**What the task requires:** Across the listing below, how many lines include the word "click"? The answer is that number, with nothing added.

**Records:**
************

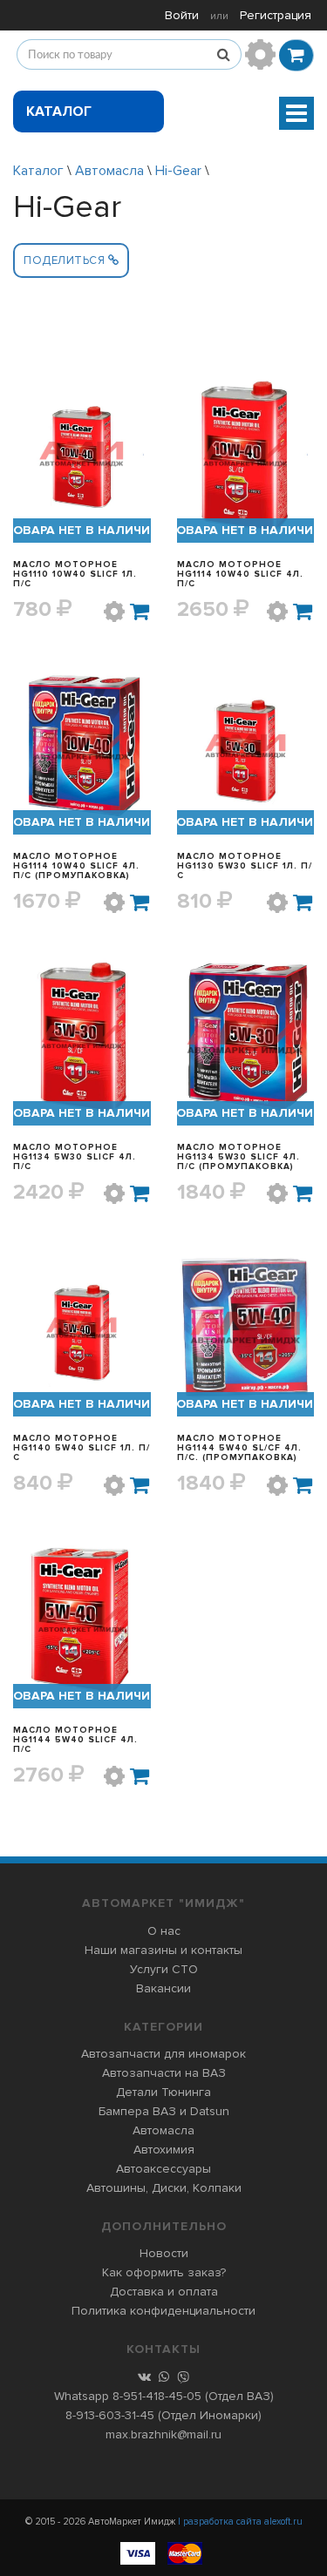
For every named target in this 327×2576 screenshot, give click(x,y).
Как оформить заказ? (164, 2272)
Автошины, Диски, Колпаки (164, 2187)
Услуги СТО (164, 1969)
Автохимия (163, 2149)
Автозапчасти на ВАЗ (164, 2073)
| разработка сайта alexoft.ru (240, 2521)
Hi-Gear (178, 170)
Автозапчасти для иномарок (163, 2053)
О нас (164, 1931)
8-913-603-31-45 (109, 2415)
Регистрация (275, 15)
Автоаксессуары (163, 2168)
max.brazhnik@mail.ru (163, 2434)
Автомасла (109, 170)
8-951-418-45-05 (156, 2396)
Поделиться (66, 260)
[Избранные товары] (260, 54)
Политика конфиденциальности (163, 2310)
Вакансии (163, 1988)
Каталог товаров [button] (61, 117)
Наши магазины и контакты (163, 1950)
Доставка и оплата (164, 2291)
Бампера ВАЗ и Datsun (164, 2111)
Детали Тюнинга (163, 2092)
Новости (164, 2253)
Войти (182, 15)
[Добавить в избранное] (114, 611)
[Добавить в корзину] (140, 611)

************

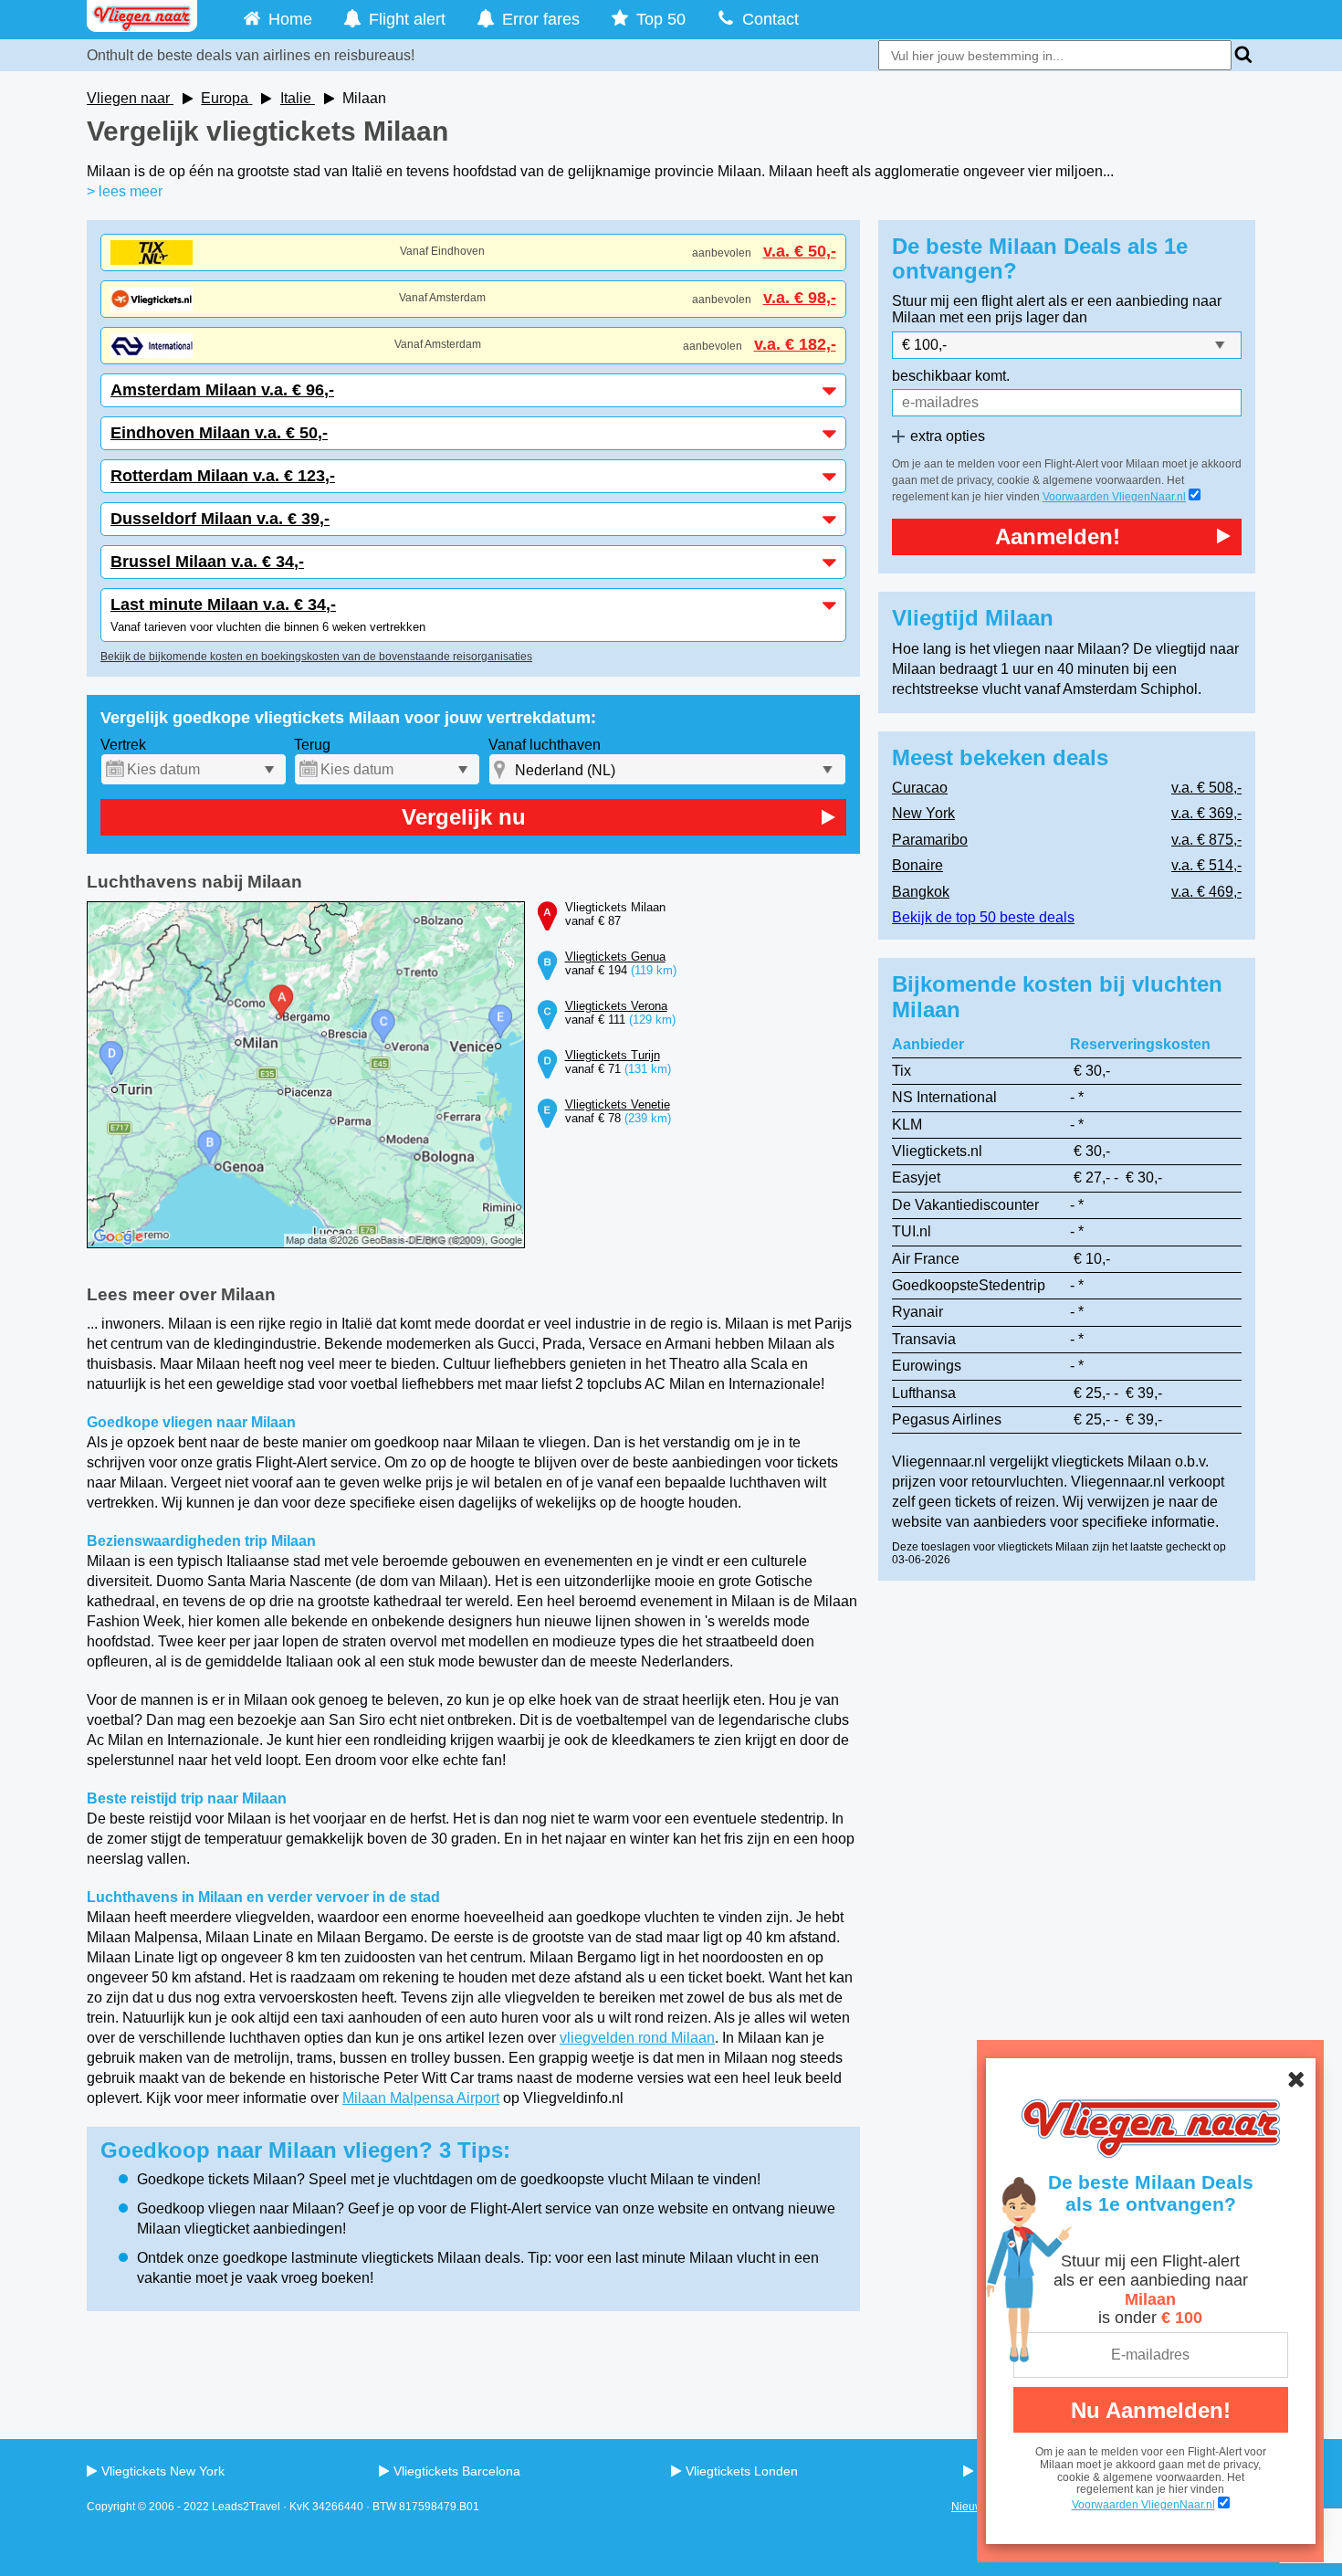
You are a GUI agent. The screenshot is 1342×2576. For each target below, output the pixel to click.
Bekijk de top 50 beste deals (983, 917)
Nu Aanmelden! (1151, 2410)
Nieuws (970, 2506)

************

**Solution to this task:** 2